Retaliation cases occur when an employee is terminated, demoted, harassed, singled out, berated, or otherwise subjected to a negative employment action for reporting their co-worker’s, supervisor’s or employer’s discrimination or harassment against individuals belonging to a protected class, in violation of the California Labor Code and/or other laws. California law also prohibits employers from terminating an employee for exercising a legal right, refusing to commit an illegal act, or complaining about workplace illegality. An employee may also be “constructively” terminated when an employer makes the working conditions so intolerable that an employee is forced to quit for engaging in a protected activity.
Generally, a “whistleblower” is an employee who discloses otherwise confidential information obtained in the course of employment where the employee has reasonable cause to believe that the information discloses a violation of a state or federal statute, noncompliance with a local, state or federal rule or regulation, or with reference to employee safety or health, unsafe working conditions or work practices in the employee’s employment or place of employment. The information is typically disclosed to a government or law enforcement agency, person with authority over the employee, or to another employee with authority to investigate, discover, or correct a violation or noncompliance.
All employees in California must be paid the minimum wage for every hour they work. As of January 1, 2019, employers with 25 employees or less must pay their employees a minimum of $11.00/hour, and employers with 25 or more employees must pay their employees a minimum of $12.00/hour. (State of California, Department of Industrial Relations Schedule for California Minimum Wage Rate 2017-2023).
Overtime Premium Wages
California employers must pay an overtime premium of one and one-half times a nonexempt employee’s regular rate of pay for all hours worked over 8 hours in a workday, over 40 hours in a workweek, and for the first 8 hours worked on the seventh consecutive day of work in a workweek.
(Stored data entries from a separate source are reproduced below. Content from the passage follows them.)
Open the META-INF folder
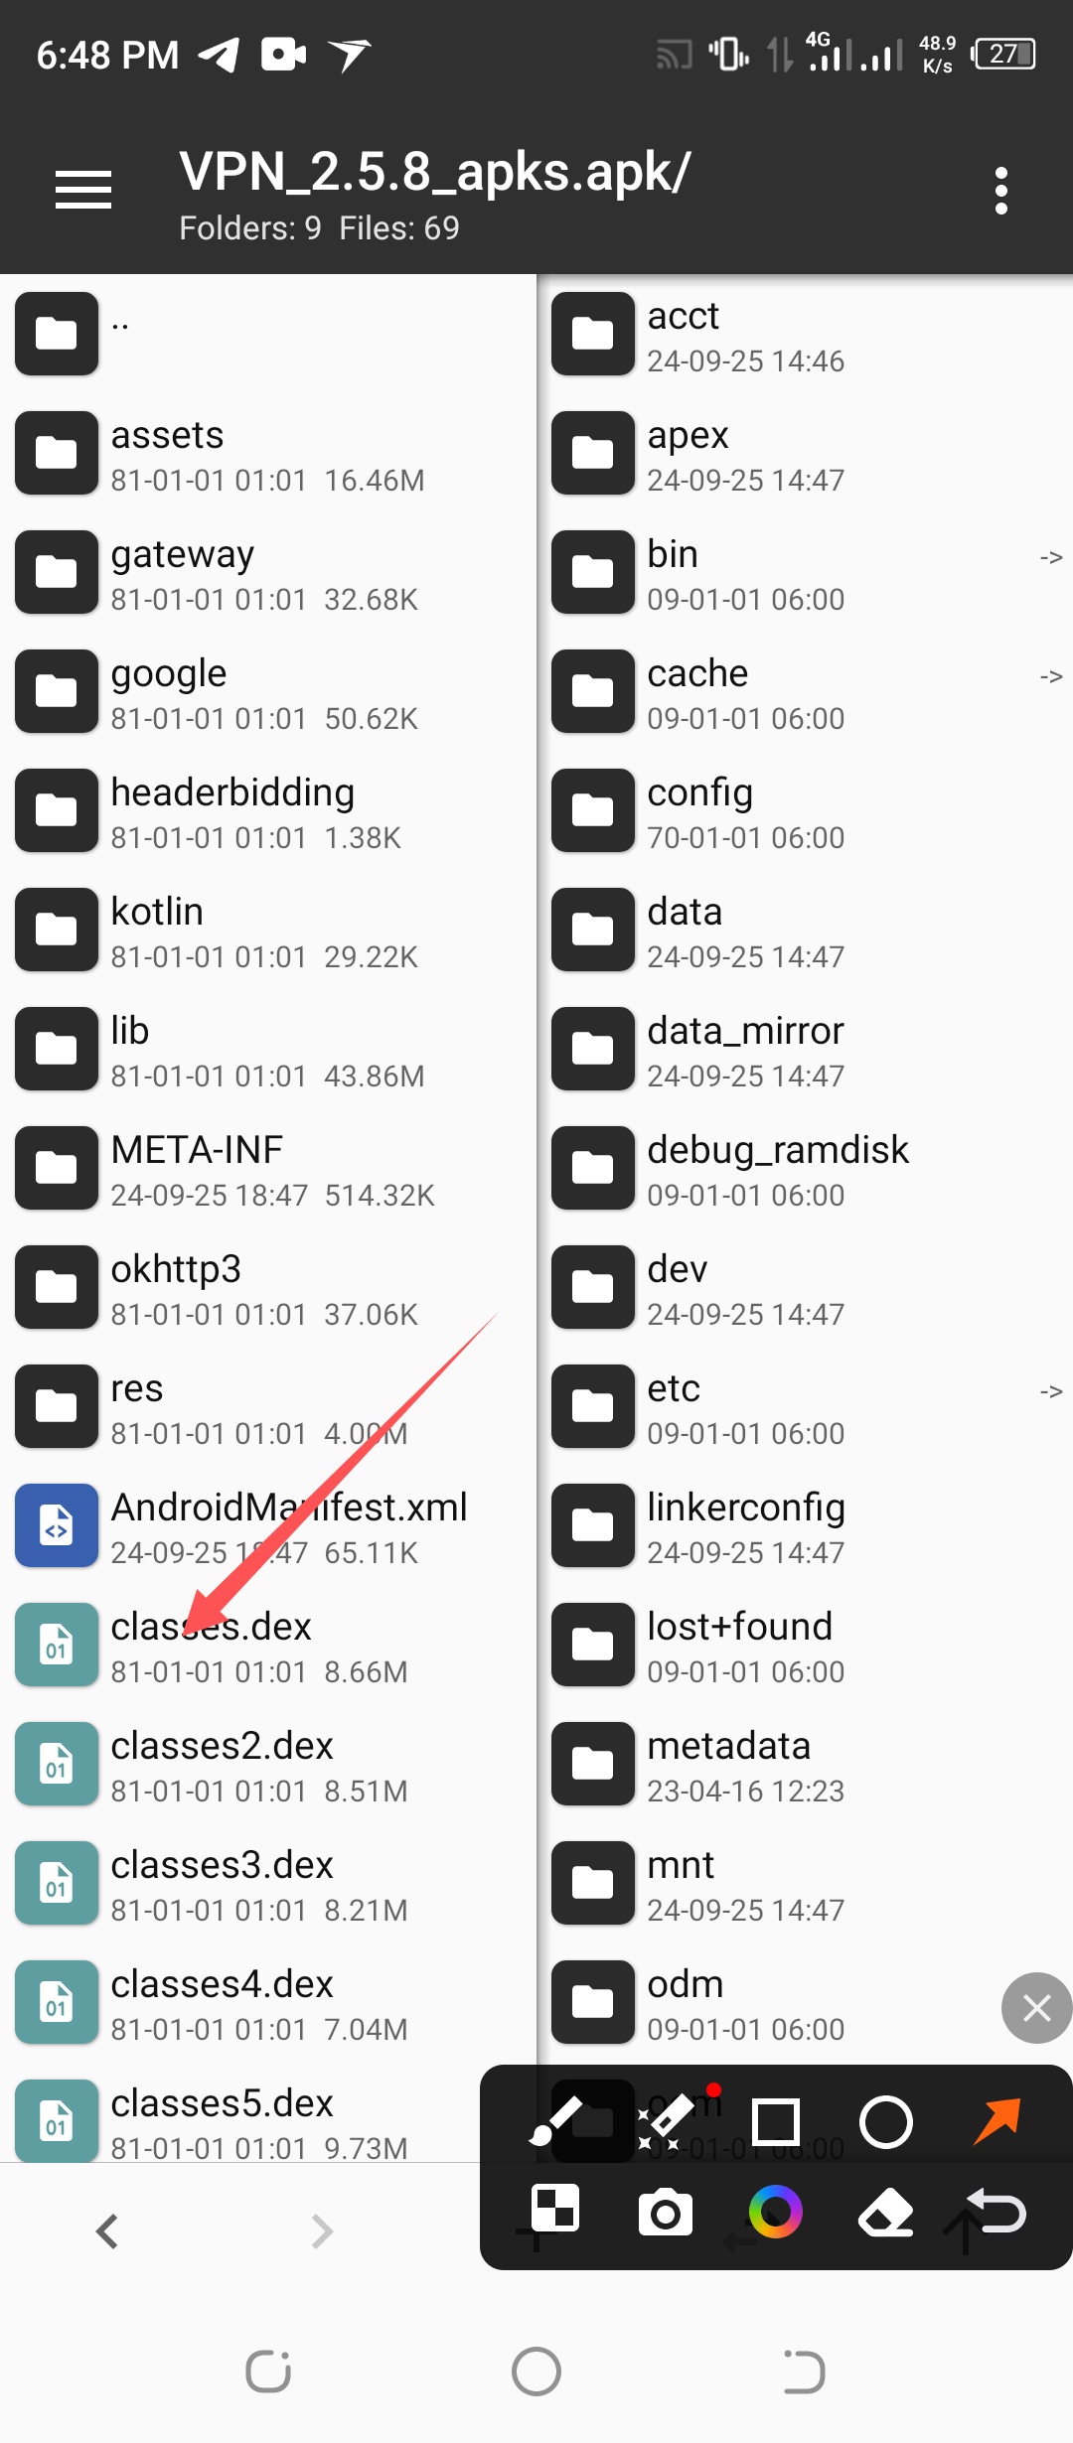 click(x=268, y=1168)
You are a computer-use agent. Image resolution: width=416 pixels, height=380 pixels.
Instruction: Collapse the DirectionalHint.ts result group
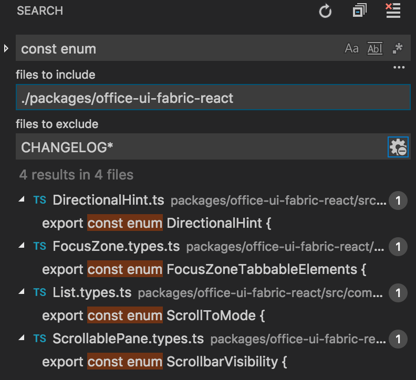[x=22, y=200]
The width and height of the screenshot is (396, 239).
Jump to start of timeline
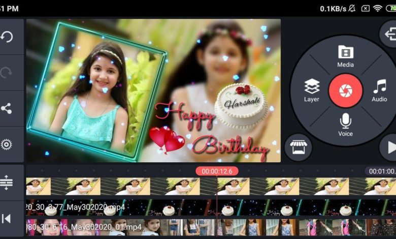7,219
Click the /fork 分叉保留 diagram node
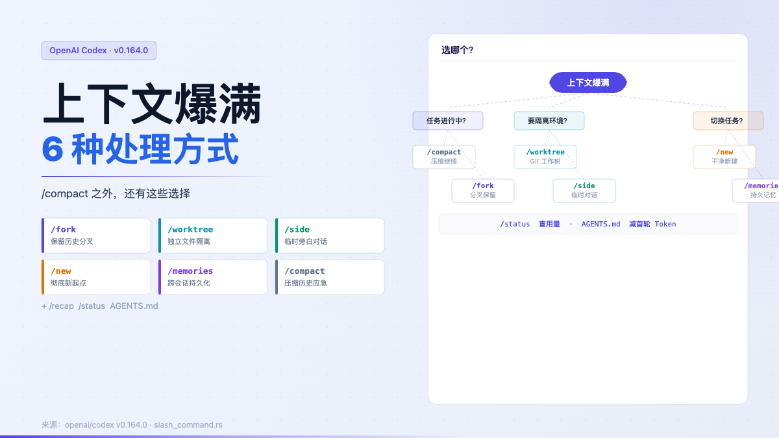 pyautogui.click(x=483, y=191)
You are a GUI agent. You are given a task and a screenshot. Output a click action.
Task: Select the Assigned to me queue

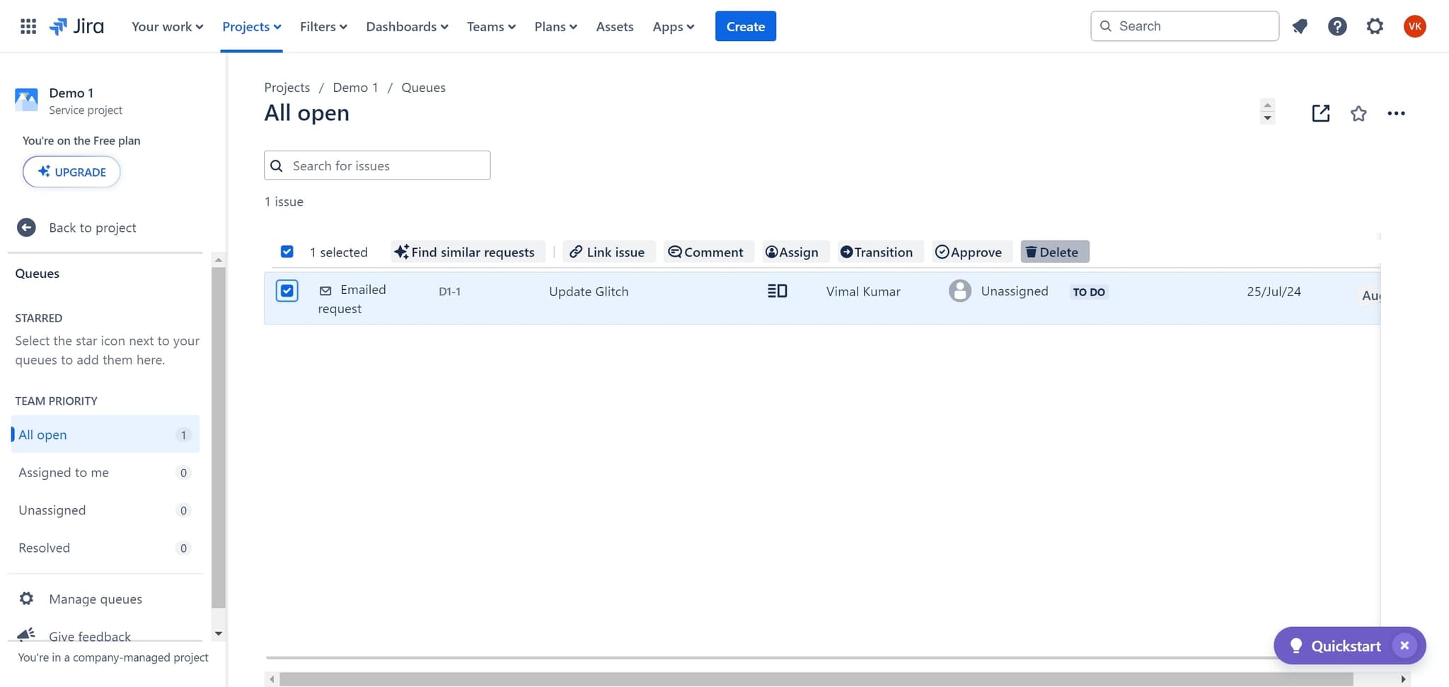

Employment agreements generally determine when a commission is earned. Once the commission is earned, however, California law determines when it must be paid. Contact us to learn as to when you should receive your commission.
& Rest Periods
California law entitles nonexempt employees (hourly, not salaried) to a 30-minute uninterrupted, duty-free meal break if you work more than 5 hours in a workday. You are also entitled to a 10-minute uninterrupted, duty-free rest breaks for every 4 hours you work (or “major fraction” thereof). If your boss doesn’t comply with break law requirements, they are required to pay you one extra hour of regular pay for each day on which a meal break violation occurred, and another extra hour of regular pay for each day on which a rest break violation occurred. If you receive commission pay only, your employer must pay you separately for your rest breaks.
& Severance Agreements
The terms of your employment and separation from a company are the two most important documents you will sign with your employer. You should have an experienced employment attorney review those documents with you to ensure you are receiving everything promised and are fully aware of any rights and claims you are waiving.